Migdałki
|
sobota, 03 kwietnia 2010 07:06 |
Kiedy w Jerozolimie trwała Pascha, największe święto Narodu Wybranego, sprawa Jezusa wydawała się zakończona. Zakończona pomyślnie dla organizatorów egzekucji na Golgocie.
Trup był na krzyżu, były zwłoki owinięte w płótno i grób. Można było kontynuować ceremonie upamiętniające dawną glorię przy wyjściu z Egiptu. Jerozolima kipiała fiestą. Dopiero następnego dnia rano zaczną się rozchodzić nieśmiałe pogłoski o pustym grobie.
My, chrześcijanie upamiętniamy ten dzień inaczej. Próbujemy rozciągnąć nad tym dniem ciszę, która być może panowała przy grobie Jezusa, nowym grobie w ogrodzie. Symulacja powagi i smutku w naszym przypadku, ma jednak niewielki sens, ponieważ my wiemy co będzie dalej. Podobnie jak symulacja radości w dniu jutrzejszym, bo nawet wierząc, że Jezus zmartwychwstał, jedynie wspominamy ten fakt. Zdarzenie dawne, odległe, niesamowite, ale jednak z innej "bajki".

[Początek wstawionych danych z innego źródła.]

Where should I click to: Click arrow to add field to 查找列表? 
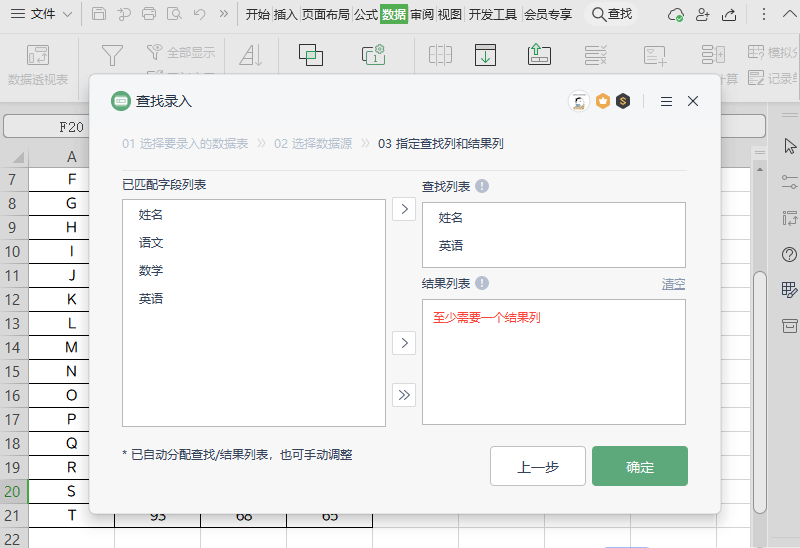[x=404, y=209]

Oczywiście pierwsze wiosenne kopanie ogródka czy nagminne "latanie po grobach" (jak to się zdarza dziś mieszczuchom - czyli odwiedzanie jak największej liczby dekoracji Grobu Pańskiego w jak największej liczbie kościołów), to ucieczkowy sposób spędzania dzisiejszego dnia. Właściwie nic się nie dzieje w naszych domach, poza gotowaniem.
Stadne świętowanie wszystkich świąt skutecznie oducza nas podróży do wewnątrz samych siebie, choć dzisiejszy dzień byłby znakomitym czasem na taką podróż. Niestety, musimy zdążyć z jajkami na poświęcenie i umyć samochody ("kto to widział, żeby brudnym samochodem w święta jeździć").
Może jednak znajdziemy choć kwadrans dla siebie samych. Na zamknięcie oczu i poczucie, kim jesteśmy i kim będziemy.